INFORMATION ▸
[Start of section]

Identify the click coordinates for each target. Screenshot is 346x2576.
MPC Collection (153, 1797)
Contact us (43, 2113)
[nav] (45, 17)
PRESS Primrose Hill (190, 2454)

[End of section]
[Start of section]

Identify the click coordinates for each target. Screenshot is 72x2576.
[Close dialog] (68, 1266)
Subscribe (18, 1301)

[End of section]
[Start of section]

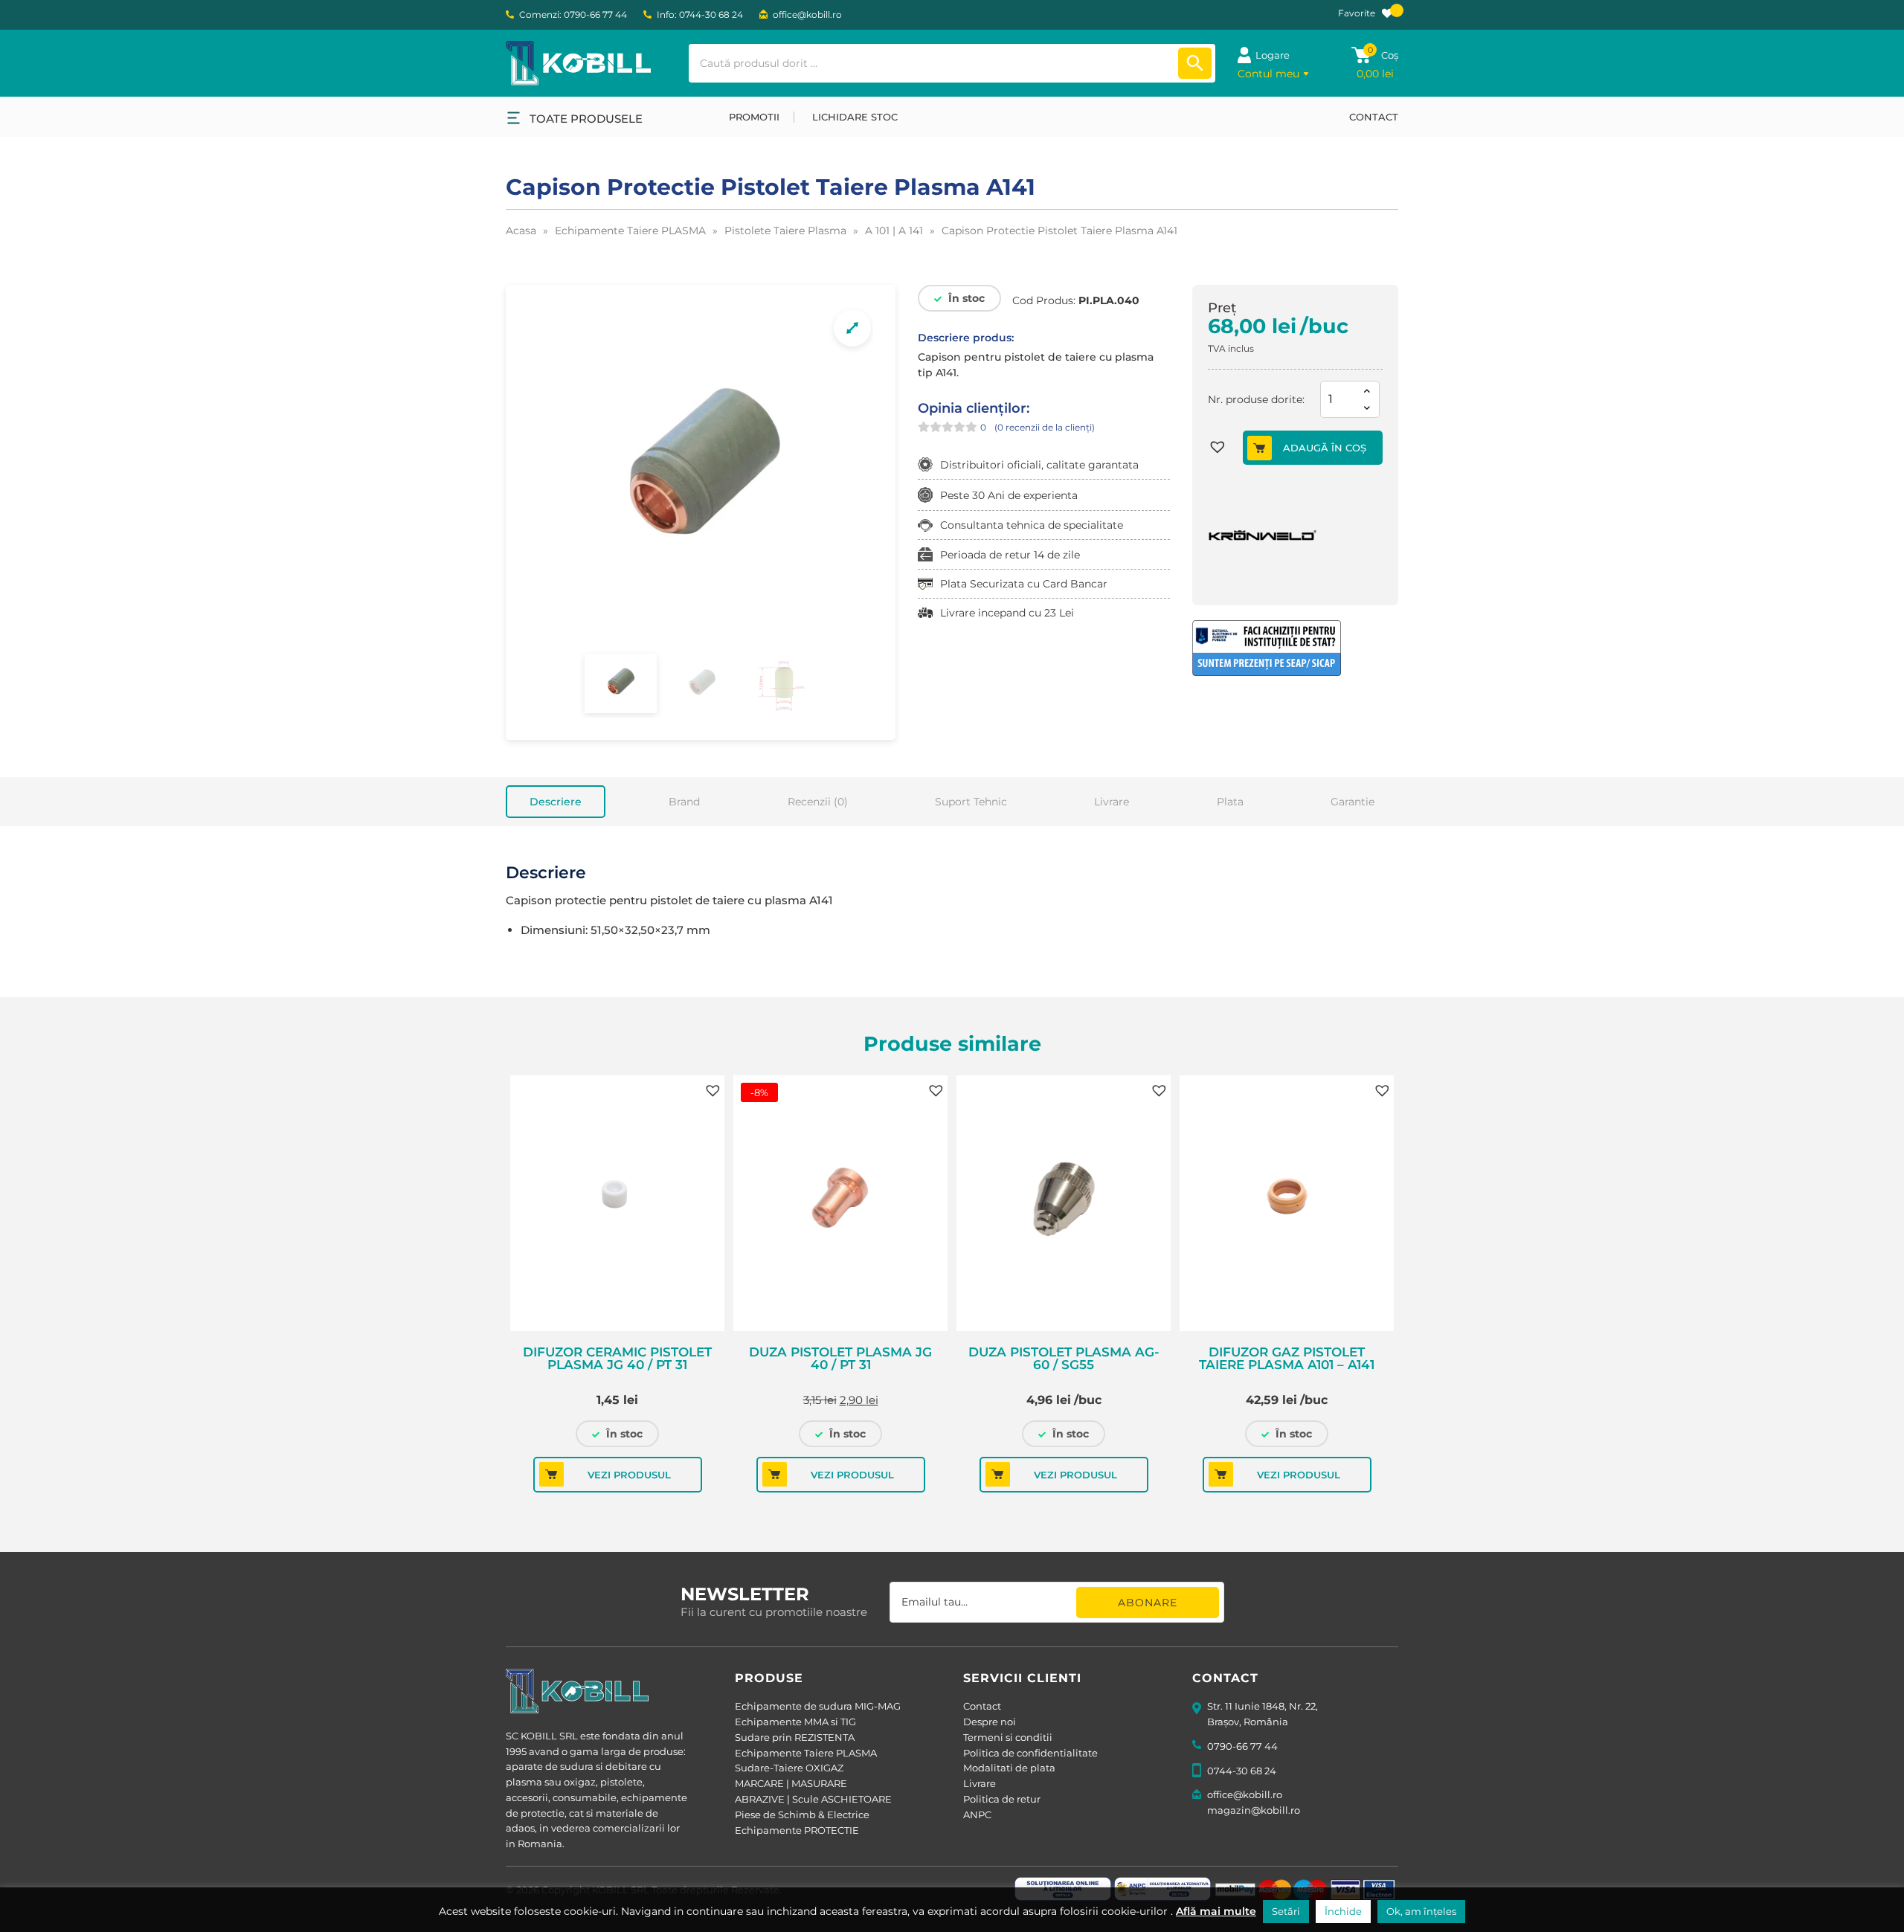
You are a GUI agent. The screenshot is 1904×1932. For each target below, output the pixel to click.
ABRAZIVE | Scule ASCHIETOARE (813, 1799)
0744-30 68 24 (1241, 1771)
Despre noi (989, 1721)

[End of section]

TASK STATEMENT ▸ To answer, report how many lines of the listing contain the word "Identify", as a number with nothing else.

RESPONSE BELOW ▸ 2